Understanding the neurobiology of presentation nerves
helps keep you calm on stage
by Peter Watts
The hormone we associate with presentation stress is adrenalin, and it’s a great little hormone. It boosts our performance, sustained for just long enough by its buddy-hormone, epinephrin.
Think of epinephrine as a garden centre grow-bag for adrenalin. It delivers optimal nutrients to extend your adrenalin spike. Whereas adrenalin is short-lived, epinephrin is sturdy. Its designed to stay in our bodies until the stressor has passed, and shifting it from your system requires aerobic activity. Without this, it hangs around, and here’s where things can go wrong?
When something stresses us, the body releases adrenalin and follows it up with a slug of epinephrin. Imagine that you have just finished a presentation. You are, at that moment fully topped-up on epinephrin which, without aerobic activity, will hang around your system all the way home and beyond.
If something else stresses you, say someone in their car cuts you at the lights, then bang goes another shot of adrenalin, followed by yet another slug of epinephrin. That slug joins the epinephrin pool already present in your body and tops the system up to a new higher level.
Every subsequent stressor does the same thing, until rather than finding itself being followed by a controlled shot of epinephrin, adrenalin finds itself being fired into a pre-existing epinephrine lake?

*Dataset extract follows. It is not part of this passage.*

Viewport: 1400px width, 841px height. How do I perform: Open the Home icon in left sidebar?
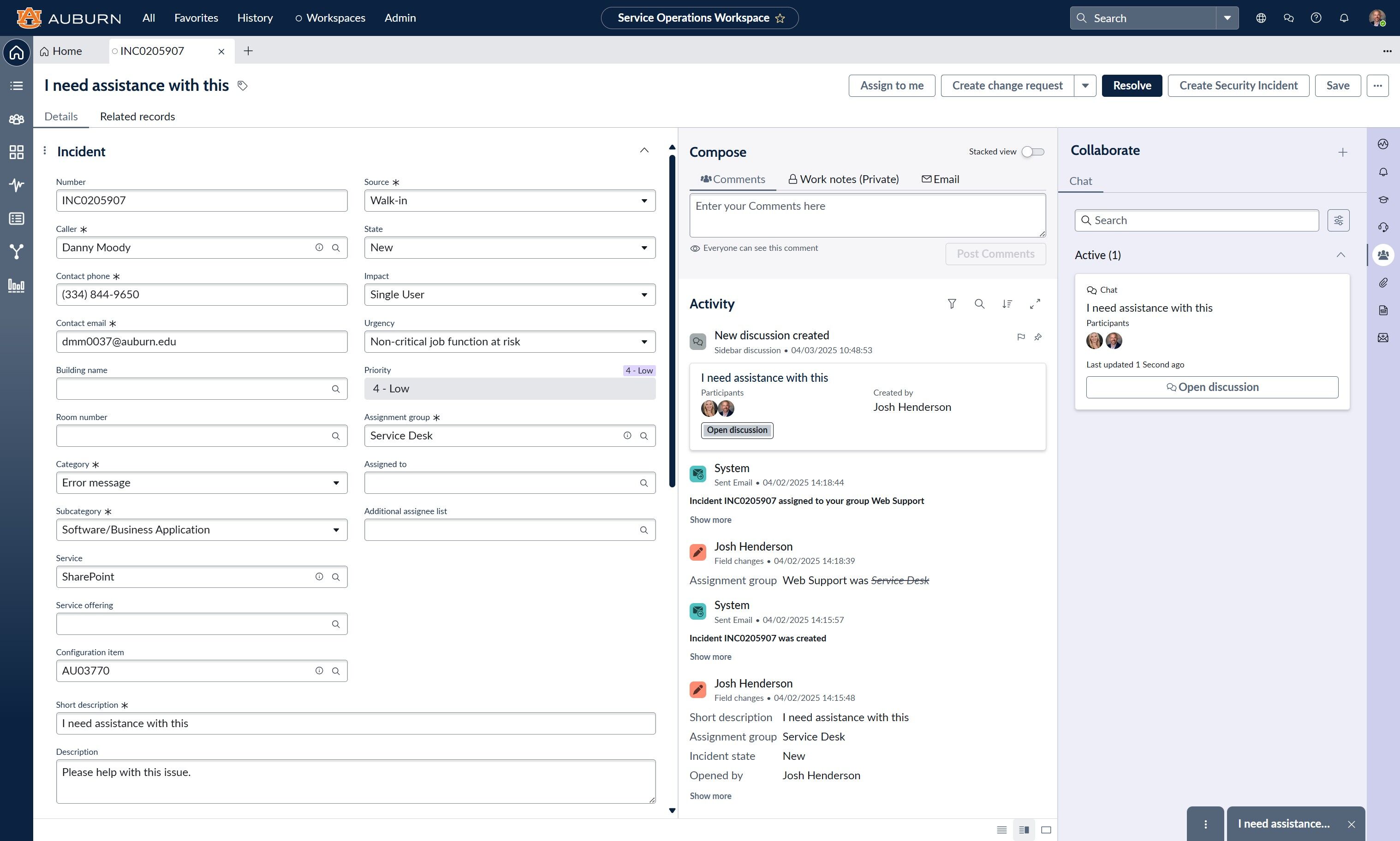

This is where chronic stress syndrome starts. If not managed, the epinephrin lake never adequately discharges, producing stress-related health issues?
Aerobic activity is the solution, and this doesn’t require a gym. Take the stairs instead of the elevator whenever you can. With each step, you lower the lake. Dog walkers seem to be universally chilled people. Why? All that walking discharges epinephrine, and you don’t necessarily need a dog to do it. Much of my own life involves airports, and as a practical measure I avoid the moving walkways. Walking to the gate helps walk-off the epinephrin?
When presenting we often stretching our limits. It’s important afterwards to remember to stretch our limbs.